Phineas Banning, passing the rancho in his stage-coach and eyeing it carefully for bandits, noticed the soil was excellent, visioned the railroads that would cross it and bought many small interests. O. W. Childs, famous for the water ditch which he constructed and for which he received most of downtown Los Angeles in payment, likewise bought a few interests. So did Don Mateo Keller, who owned the Rancho Malibu and Francis Mellus of Mellus Row. And among the owners was the entire legal fraternity of that day—A. B. Chapman, Andrew Glassell, A. Brunson and R. M. Widney, all famous names in Southern California history. A $50 gold slug, the common medium for exchange in those days when small change was unknown, often bought an interest. Enrique Abila, one of the heirs of Anastacio Abila, in addition to his own holdings, gradually acquired many of the interests of the other heirs. He made his home on the rancho and lived to see the city reach and surround him.

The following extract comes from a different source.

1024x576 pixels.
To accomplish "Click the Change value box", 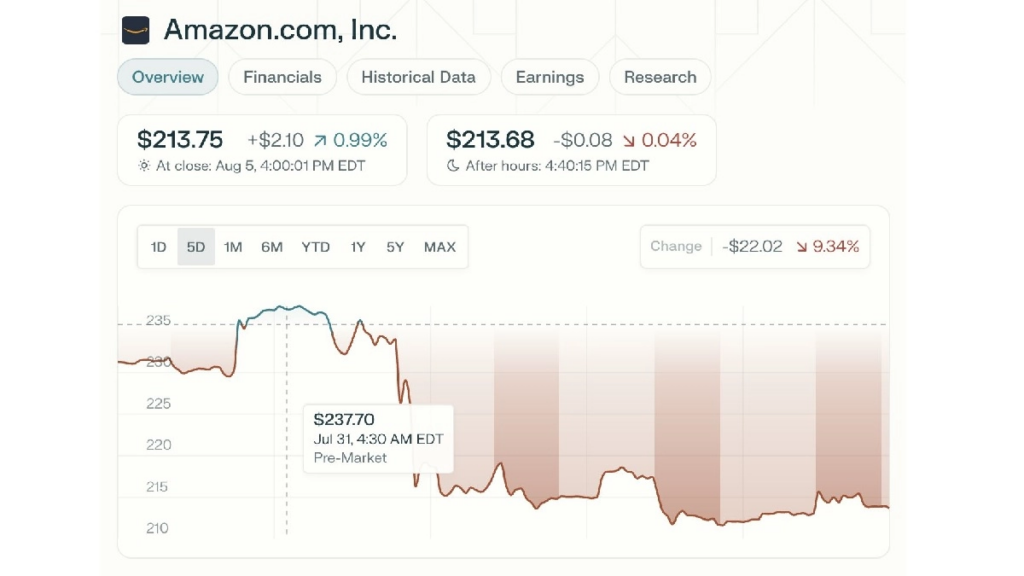I will pyautogui.click(x=755, y=247).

A little rancho was Rancho Tajauta, but a very active one.
Rancho Repetto, as such, was not an original Spanish or Mexican rancho, yet in character and size it was just as a Spanish or Mexican rancho would be. Its history, although covering a period much shorter than the life of the Spanish grant, is full of the romance of the ranchos of the Dons.
The rancho derived its name from Alessandro Repetto, later known as Alexander Repetto, who purchased its five thousand acres shortly after the Civil War. Some of the land had been found by the United States Land Commission to belong to the Rancho San Antonio and this Repetto purchased from the Lugos. Some of the land he obtained from the government and forty acres came through state patent.

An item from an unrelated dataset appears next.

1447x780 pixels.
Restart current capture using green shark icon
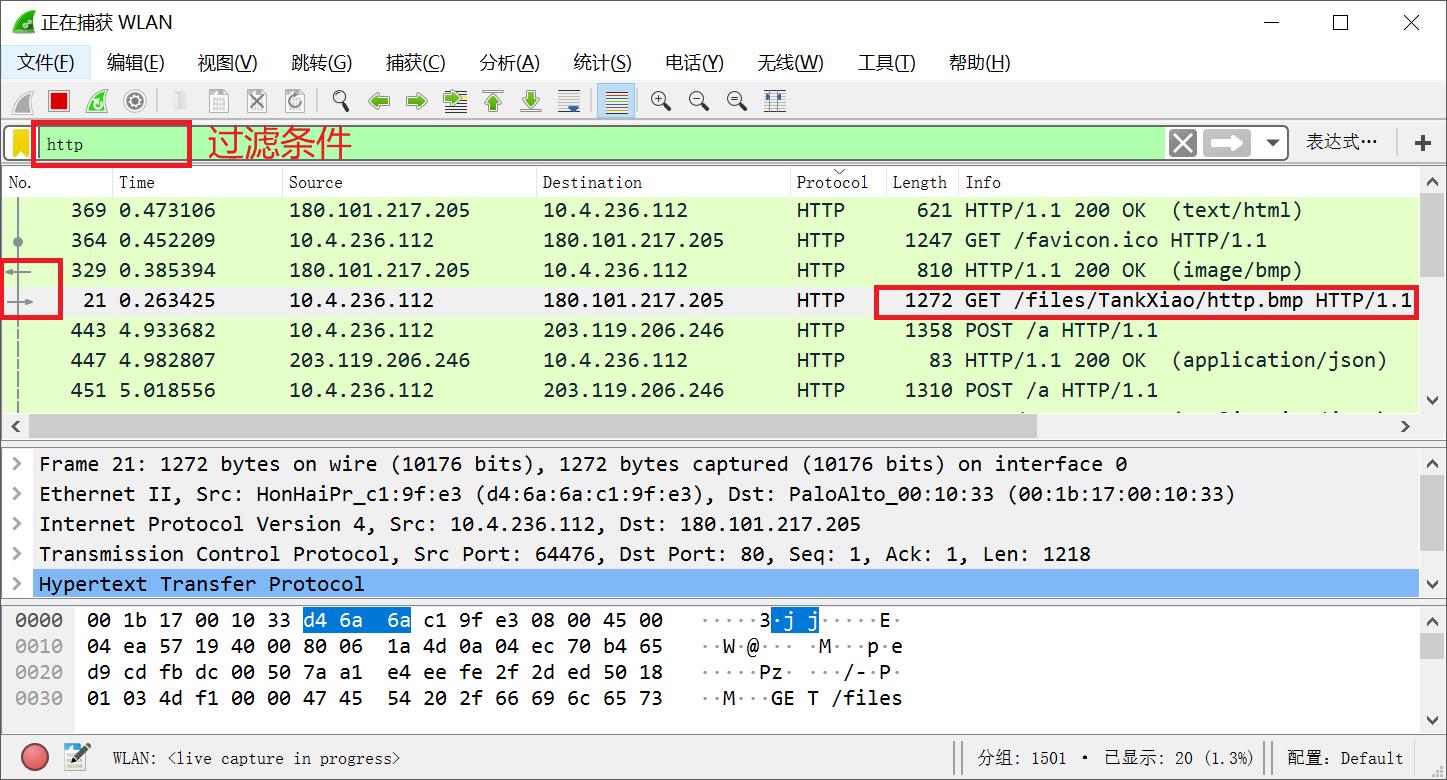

Toward its west boundary ran a road recently widened and paved by the County of Los Angeles. One of the deeds to Repetto refers to this as “the Road used by the horsemen coming from the rancho of Juan Matias Sanchez” (originally Mission land of San Gabriel). Later the road was called Portesuelo de la Rosa de Castella, and still later it was officially changed to Monterey Pass. It is commonly called Coyote Pass.
In 1885 Alexander Repetto died leaving as his heir Antonio Repetto, a brother who lived in Italy. The heir preferred Italy to California and came here only long enough to collect his inheritance, sell the rancho and return home. Harris Newmark, John D. Bicknell, Kaspare Cohn, who founded the Union Bank & Trust Co., Stephen M. White, once United States Senator from California, and whose figure in bronze stands in front of the Los Angeles County Court House, and I. W. Hellman purchased the rancho for $60,000—about $12.00 an acre.
Out of the Harris Newmark and Kaspare Cohn holdings in Rancho Repetto was platted Montebello, originally called the Town of Newmark. I. W. Hellman, whose interest in the rancho equalled 1,500 acres, chose his land in the northwestern part of the rancho and with that foresight which made him the foremost banker in Los Angeles when he lived here and the foremost banker of San Francisco 28 when he removed there he held the land for the future. This remainder of Rancho Repetto though closer to Broadway than Hollywood has almost to this day remained just as it was when it was the property of Alessandro Repetto, while to the south was a view of intensive development, as Los Angeles industrially spread eastward, and to the north was another view of intensive development as Pasadena and Alhambra became cities.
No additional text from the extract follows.